_DIRECTIONS_:
The full set of entries is to be printed exactly, with pictures excluded.

[Dataset excerpts]
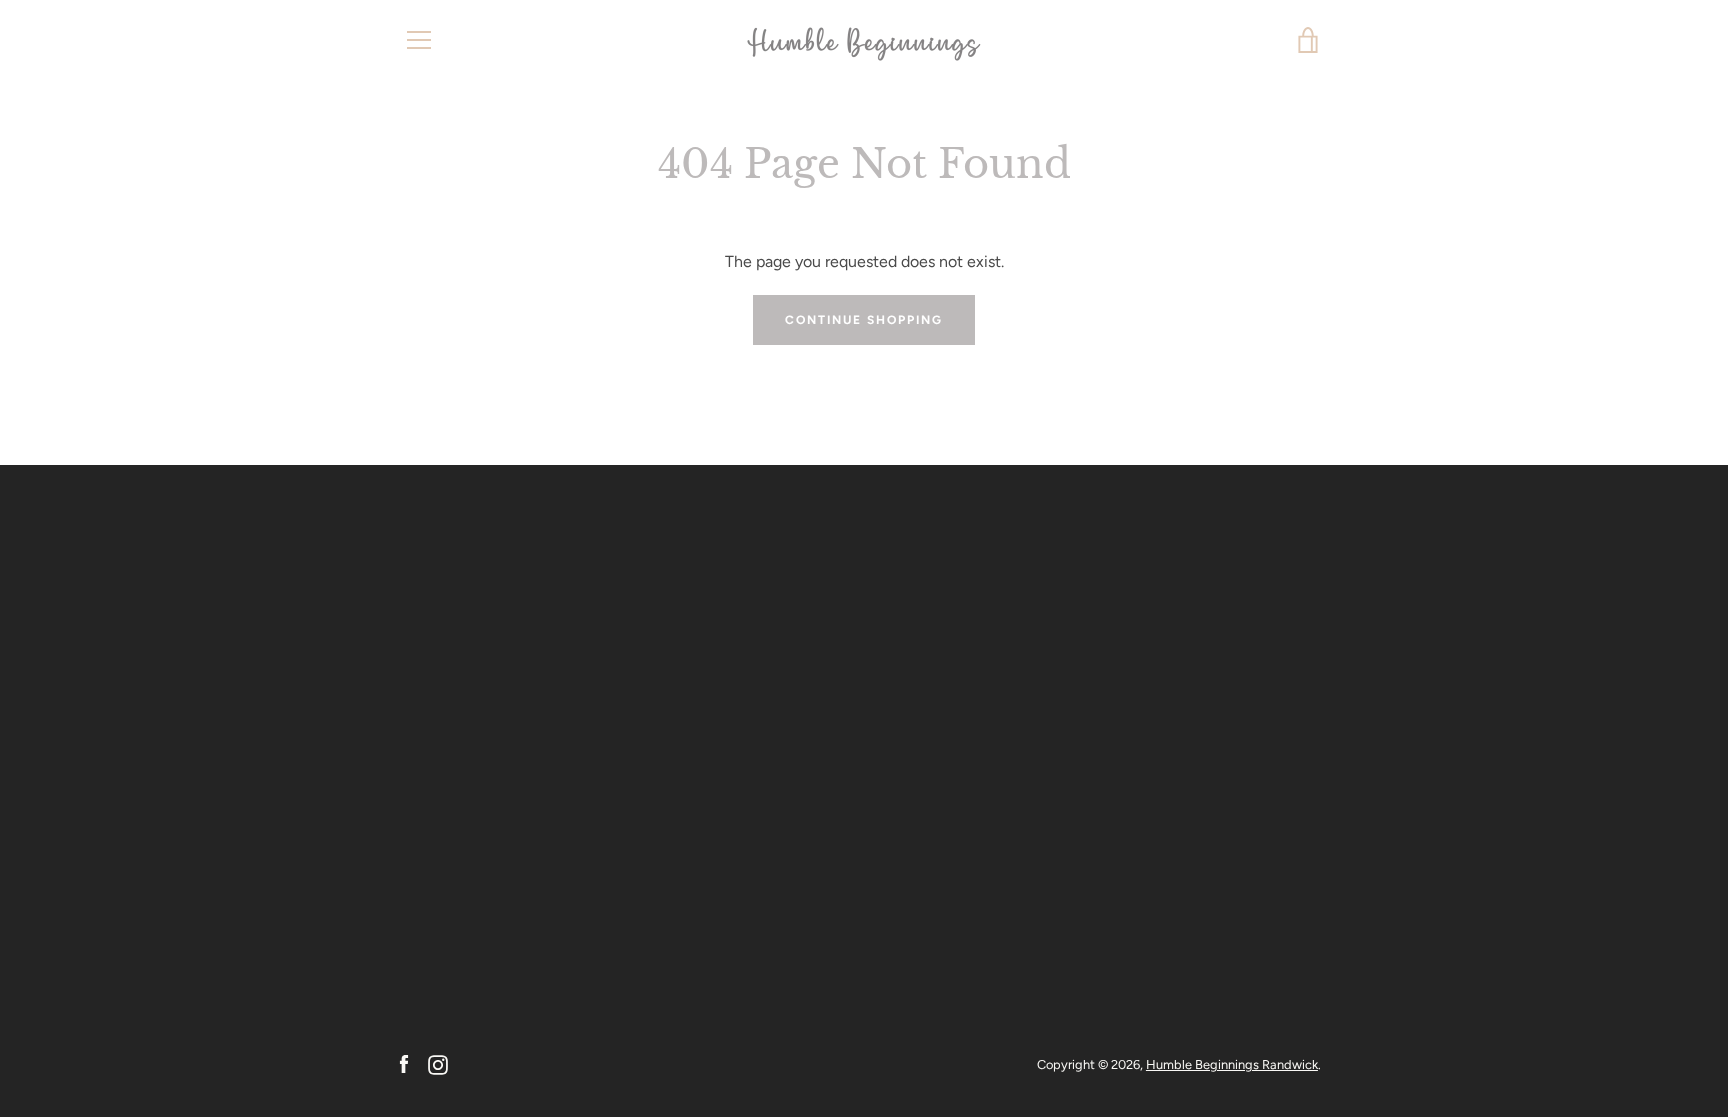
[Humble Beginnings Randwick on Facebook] (404, 1063)
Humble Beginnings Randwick (1232, 1064)
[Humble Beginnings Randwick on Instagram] (438, 1063)
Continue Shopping (864, 320)
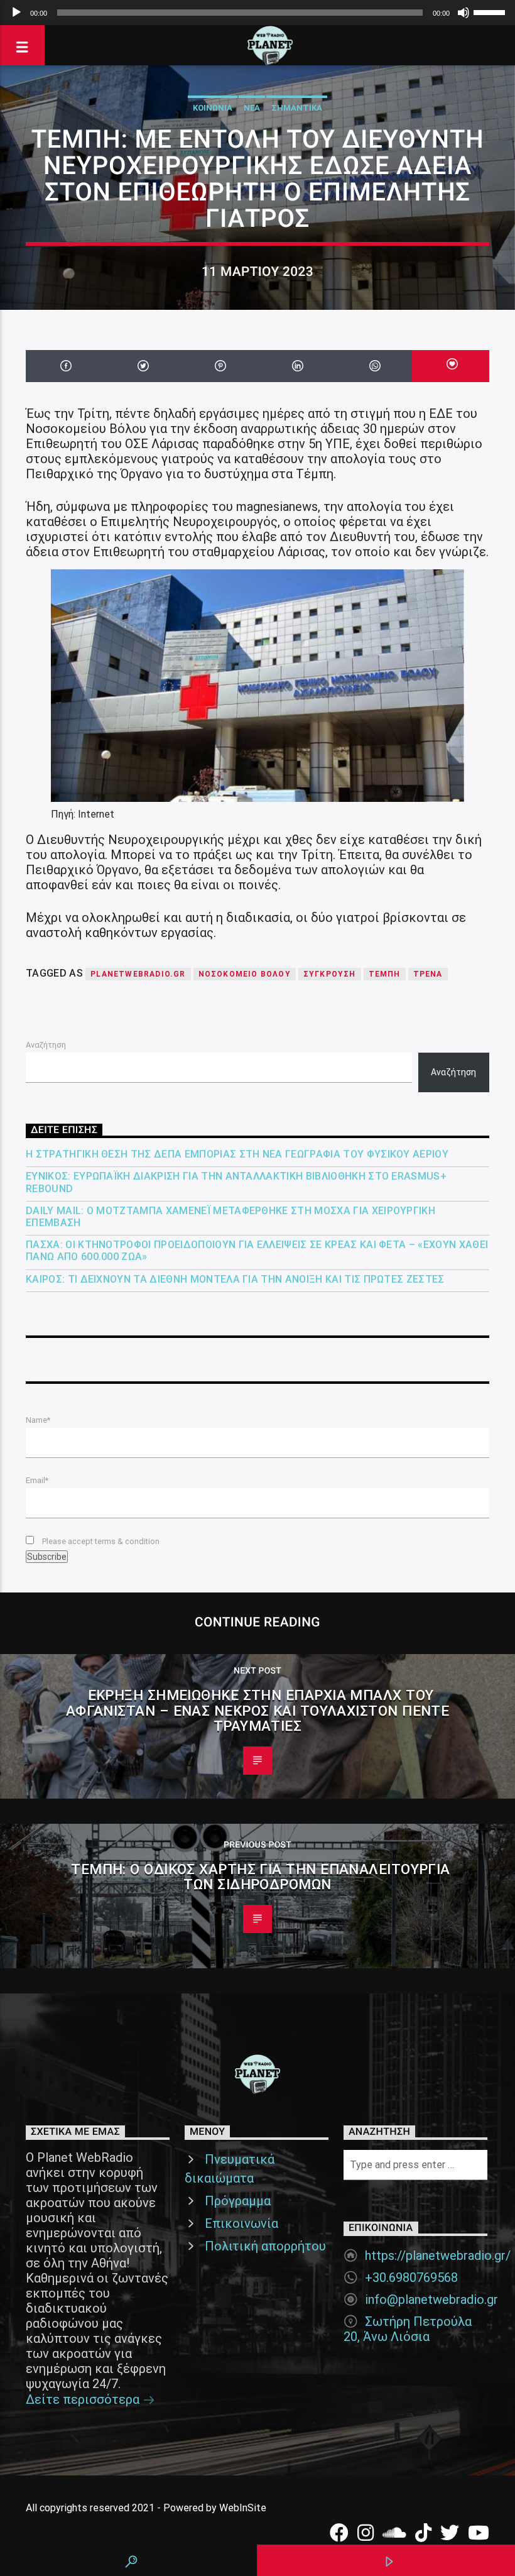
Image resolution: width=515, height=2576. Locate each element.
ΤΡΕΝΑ (428, 974)
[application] (257, 12)
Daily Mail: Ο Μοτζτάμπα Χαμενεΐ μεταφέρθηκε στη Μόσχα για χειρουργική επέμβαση (230, 1217)
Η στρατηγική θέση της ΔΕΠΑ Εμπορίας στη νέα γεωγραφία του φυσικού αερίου (237, 1154)
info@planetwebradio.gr (431, 2299)
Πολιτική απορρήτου (265, 2246)
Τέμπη (385, 974)
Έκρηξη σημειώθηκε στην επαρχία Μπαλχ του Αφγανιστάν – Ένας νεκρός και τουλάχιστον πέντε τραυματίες (258, 1710)
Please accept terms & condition (100, 1541)
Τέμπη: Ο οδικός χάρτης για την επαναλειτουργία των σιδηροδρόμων (260, 1877)
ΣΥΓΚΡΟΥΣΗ (329, 974)
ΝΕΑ (252, 107)
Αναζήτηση (46, 1045)
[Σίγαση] (463, 12)
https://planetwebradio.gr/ (438, 2255)
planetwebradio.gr (137, 974)
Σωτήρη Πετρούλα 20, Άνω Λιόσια (408, 2329)
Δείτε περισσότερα (84, 2399)
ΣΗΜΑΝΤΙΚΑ (296, 107)
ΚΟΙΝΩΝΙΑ (212, 107)
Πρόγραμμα (238, 2200)
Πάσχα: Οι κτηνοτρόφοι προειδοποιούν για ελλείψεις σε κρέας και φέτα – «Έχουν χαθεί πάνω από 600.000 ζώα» (257, 1251)
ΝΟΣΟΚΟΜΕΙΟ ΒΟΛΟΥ (244, 974)
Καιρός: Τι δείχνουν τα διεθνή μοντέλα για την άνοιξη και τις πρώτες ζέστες (235, 1279)
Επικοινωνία (241, 2223)
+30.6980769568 (411, 2277)
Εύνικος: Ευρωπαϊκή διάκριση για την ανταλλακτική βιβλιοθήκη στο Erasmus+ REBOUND (236, 1182)
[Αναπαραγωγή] (16, 12)
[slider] (491, 11)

_EXERCISE OUTPUT_:
[Humble Beginnings Randwick on Facebook] (404, 1063)
Humble Beginnings Randwick (1232, 1064)
[Humble Beginnings Randwick on Instagram] (438, 1063)
Continue Shopping (864, 320)
Image resolution: width=515, height=2576. Locate each element.
ΤΡΕΝΑ (428, 974)
[application] (257, 12)
Daily Mail: Ο Μοτζτάμπα Χαμενεΐ μεταφέρθηκε στη Μόσχα για χειρουργική επέμβαση (230, 1217)
Η στρατηγική θέση της ΔΕΠΑ Εμπορίας στη νέα γεωγραφία του φυσικού αερίου (237, 1154)
info@planetwebradio.gr (431, 2299)
Πολιτική απορρήτου (265, 2246)
Τέμπη (385, 974)
Έκρηξη σημειώθηκε στην επαρχία Μπαλχ του Αφγανιστάν – Ένας νεκρός και τουλάχιστον πέντε τραυματίες (258, 1710)
Please accept terms & condition (100, 1541)
Τέμπη: Ο οδικός χάρτης για την επαναλειτουργία των σιδηροδρόμων (260, 1877)
ΣΥΓΚΡΟΥΣΗ (329, 974)
ΝΕΑ (252, 107)
Αναζήτηση (46, 1045)
[Σίγαση] (463, 12)
https://planetwebradio.gr/ (438, 2255)
planetwebradio.gr (137, 974)
Σωτήρη Πετρούλα 20, Άνω Λιόσια (408, 2329)
Δείτε περισσότερα (84, 2399)
ΣΗΜΑΝΤΙΚΑ (296, 107)
ΚΟΙΝΩΝΙΑ (212, 107)
Πρόγραμμα (238, 2200)
Πάσχα: Οι κτηνοτρόφοι προειδοποιούν για ελλείψεις σε κρέας και φέτα – «Έχουν χαθεί πάνω από 600.000 ζώα» (257, 1251)
ΝΟΣΟΚΟΜΕΙΟ ΒΟΛΟΥ (244, 974)
Καιρός: Τι δείχνουν τα διεθνή μοντέλα για την άνοιξη και τις πρώτες ζέστες (235, 1279)
Επικοινωνία (241, 2223)
+30.6980769568 (411, 2277)
Εύνικος: Ευρωπαϊκή διάκριση για την ανταλλακτική βιβλιοθήκη στο Erasmus+ REBOUND (236, 1182)
[Αναπαραγωγή] (16, 12)
[slider] (491, 11)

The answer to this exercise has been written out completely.